* PROBLEM TO SOLVE *
Rewrite all of the material below, replacing "Databases" with "Archives" and keeping everything else the same. Omit the pictures from your answer.

Stored items

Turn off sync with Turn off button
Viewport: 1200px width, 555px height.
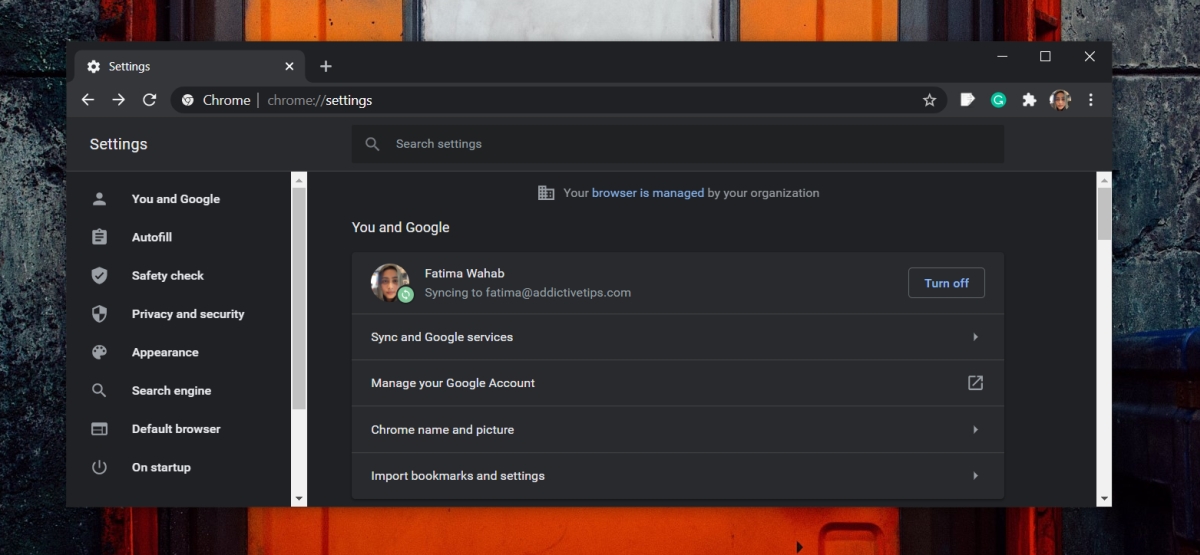946,283
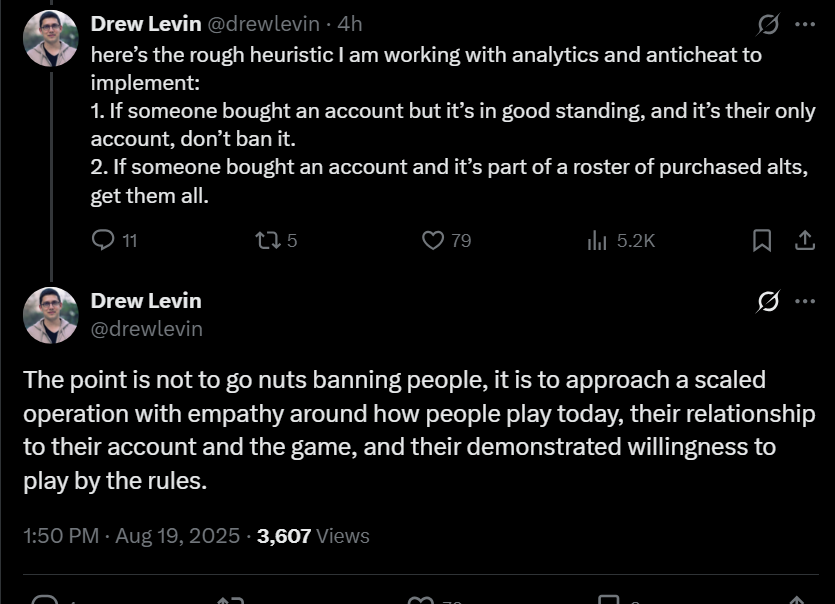
Task: Open the 1:50 PM · Aug 19, 2025 timestamp
Action: [x=132, y=536]
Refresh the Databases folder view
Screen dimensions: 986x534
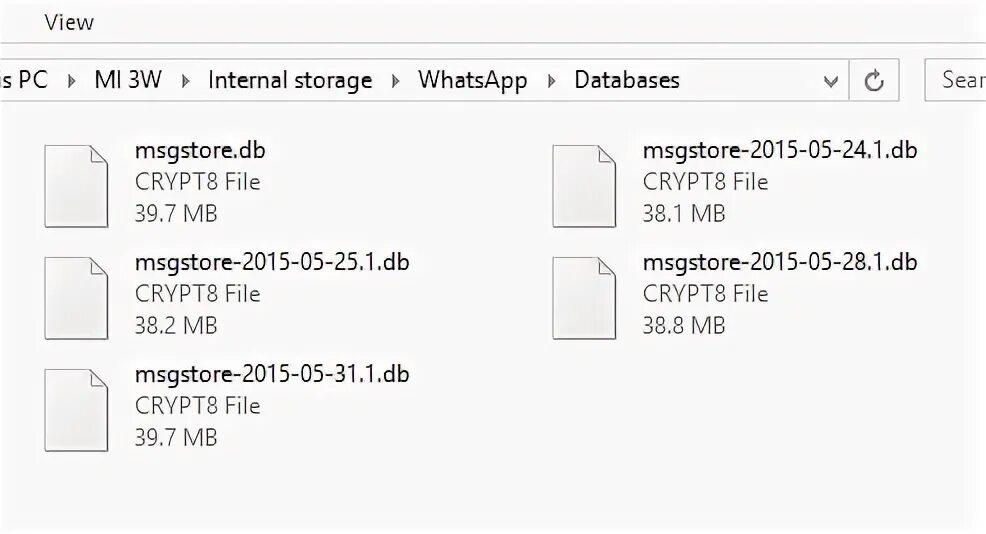874,81
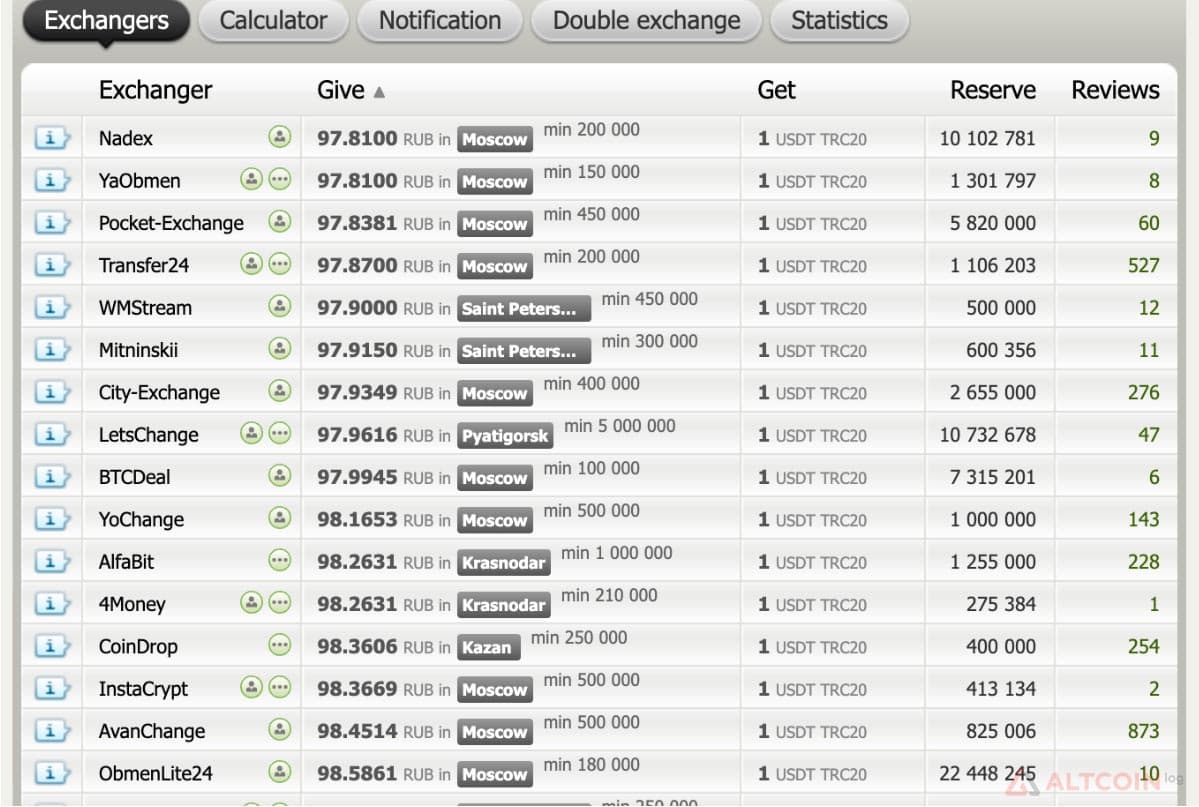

* SOLUTION TO THIS PROBLEM *
Turn off sync with Turn off button
Viewport: 1200px width, 555px height.
946,283
Task: Open the 1:50 PM · Aug 19, 2025 timestamp
Action: [x=132, y=536]
Refresh the Archives folder view
Screen dimensions: 986x534
874,81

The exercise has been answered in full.